Running the JWST pipeline: Python Interface

Note

The use of the run method to run a pipeline or step is not recommended. By default, using the pipeline.run() method defaults to pipeline and step-level coded defaults, ignoring parameter files, unless explicitly overridden. Please see Advanced use - pipeline.run() vs. pipeline.call for more details.

The Python interface is one of two options for running the pipeline. See here for an overview of the alternative command line interface.

Overview of Running the Pipeline in Python

When using the Python interface to the JWST pipeline, each pipeline and step is available as a module that can be imported into your Python session, configured (either directly as arguments/attributes or with a parameter file), and used to process input data. The following section will describe the necessary steps to run a pipeline or step in Python.
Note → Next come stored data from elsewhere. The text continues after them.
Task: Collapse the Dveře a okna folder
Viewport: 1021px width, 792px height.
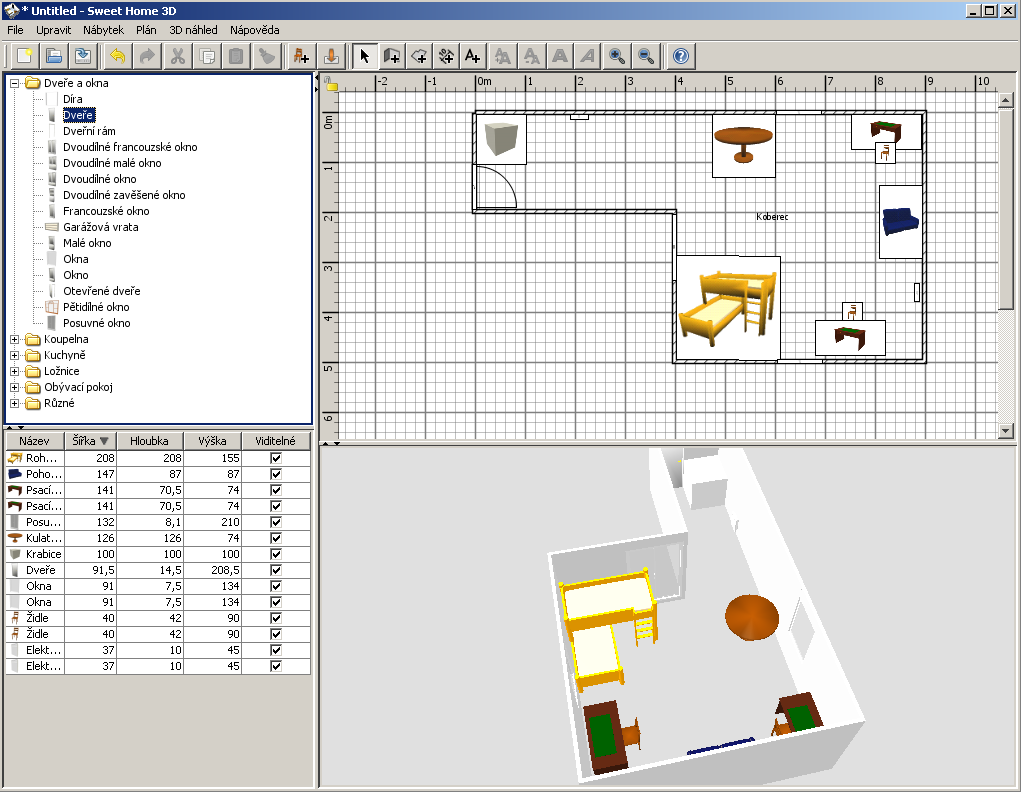Action: pyautogui.click(x=15, y=83)
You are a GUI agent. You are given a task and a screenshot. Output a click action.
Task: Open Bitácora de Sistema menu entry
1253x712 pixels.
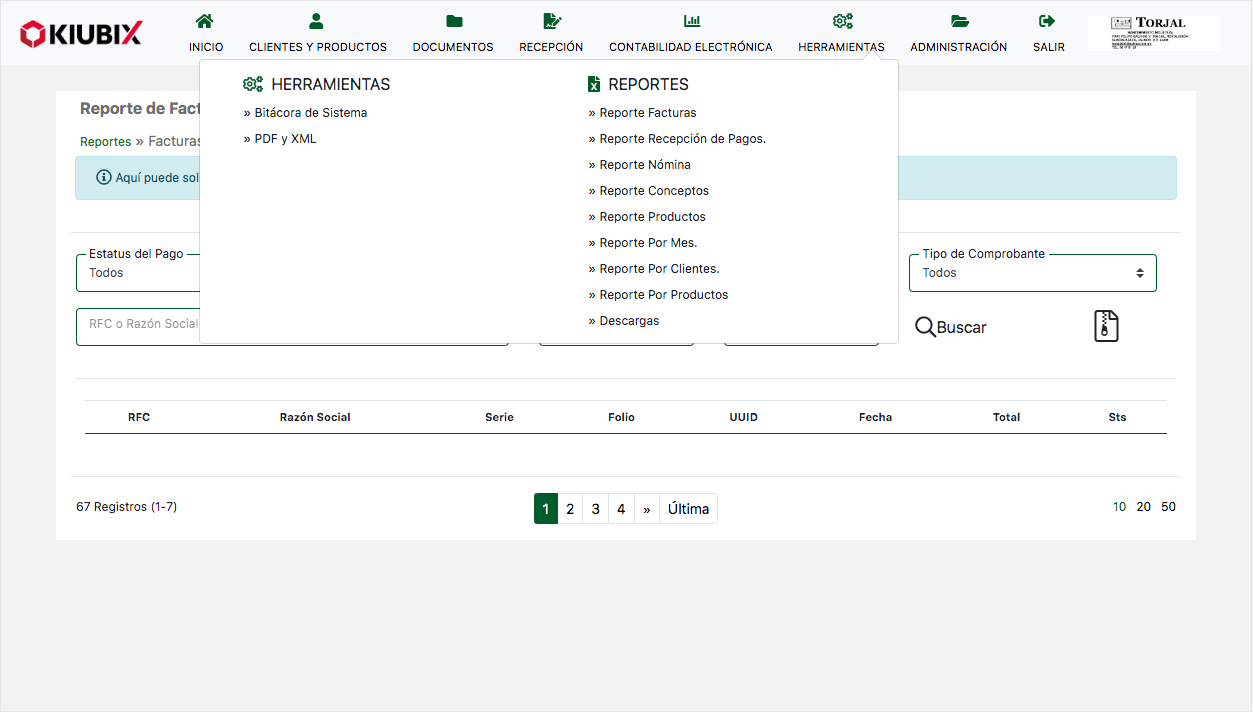click(310, 113)
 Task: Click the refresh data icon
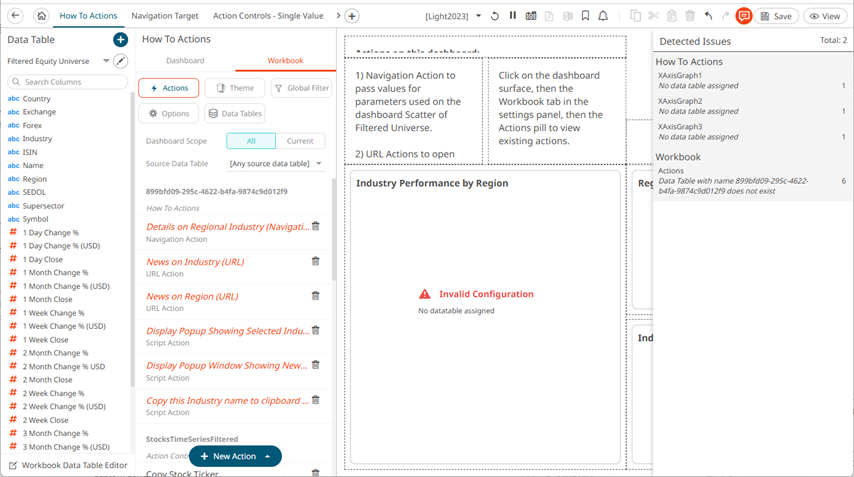495,16
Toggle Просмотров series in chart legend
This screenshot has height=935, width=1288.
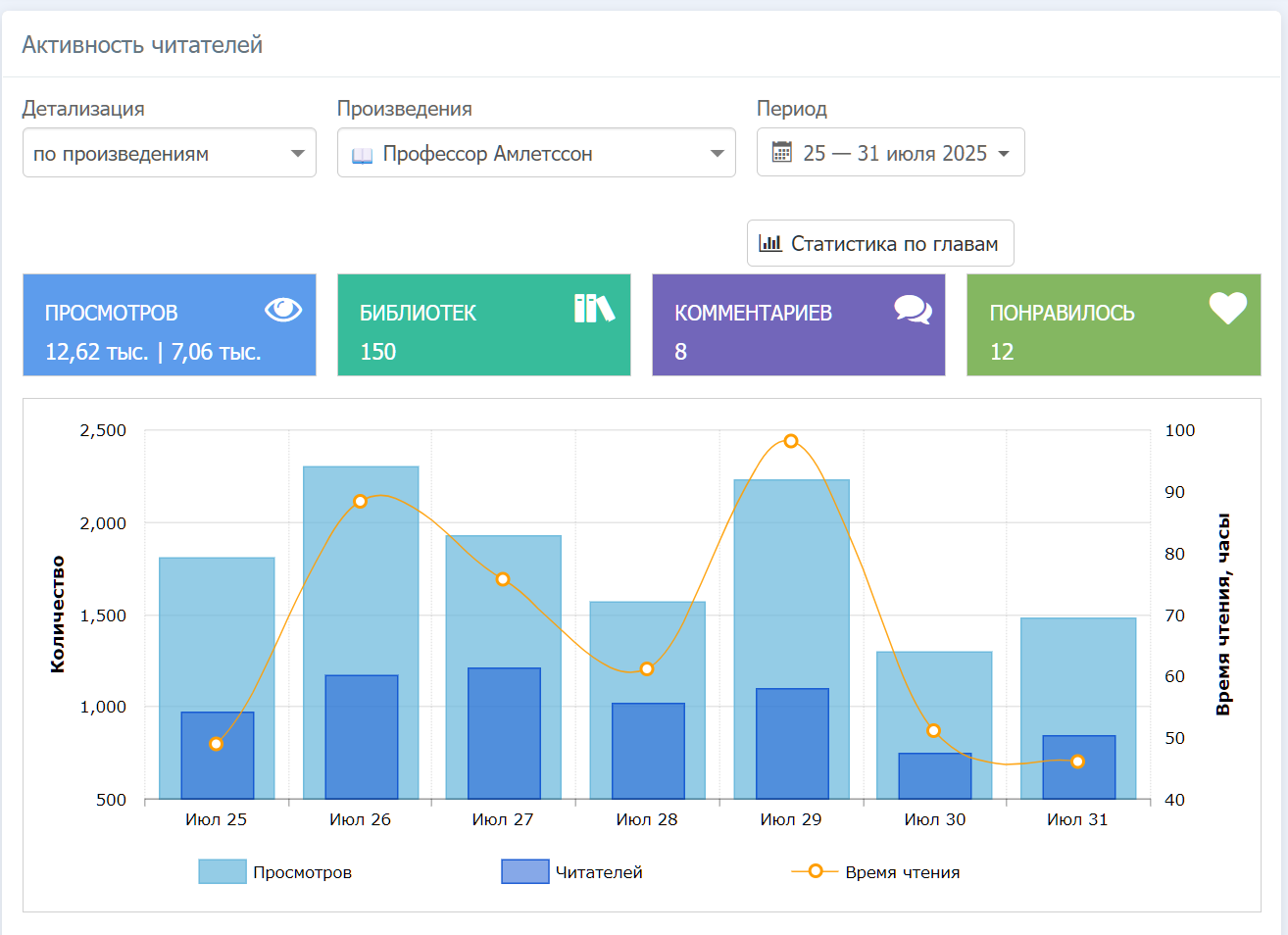[274, 872]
CRDS Environment Variables

The CRDS environment variables need to be defined before importing anything from jwst or crds to allow access to reference and parameter files. These environment variables can be set in the shell, or in a Python session by using os.environ. See Setting CRDS Environment Variables in Python for more information.

Importing and Running Pipelines and Steps in Python

All full pipeline stages can be imported by name from the pipeline module:

from jwst.pipeline import Image3Pipeline
from jwst.pipeline import Spec2Pipeline

Individual pipeline steps can be imported by name from their respective module in jwst:

from jwst.saturation import SaturationStep
from jwst.ramp_fitting import RampFitStep

Details of all the available pipeline modules and their names can be found at Pipeline Modules.

Once imported, you can execute a pipeline or a step from within Python by using the .call() method of the class. The input can be either a string path to a file on disk or an open DataModel object. Note that the .run() class method is also available for use, but is discouraged and should be used only with caution (see here for more information).

Example: Running a Pipeline or Step with Default Parameters and Reference Files

# running a full pipeline stage, input is path to file
from jwst.pipeline import Detector1Pipeline
result = Detector1Pipeline.call('jw00017001001_01101_00001_nrca1_uncal.fits')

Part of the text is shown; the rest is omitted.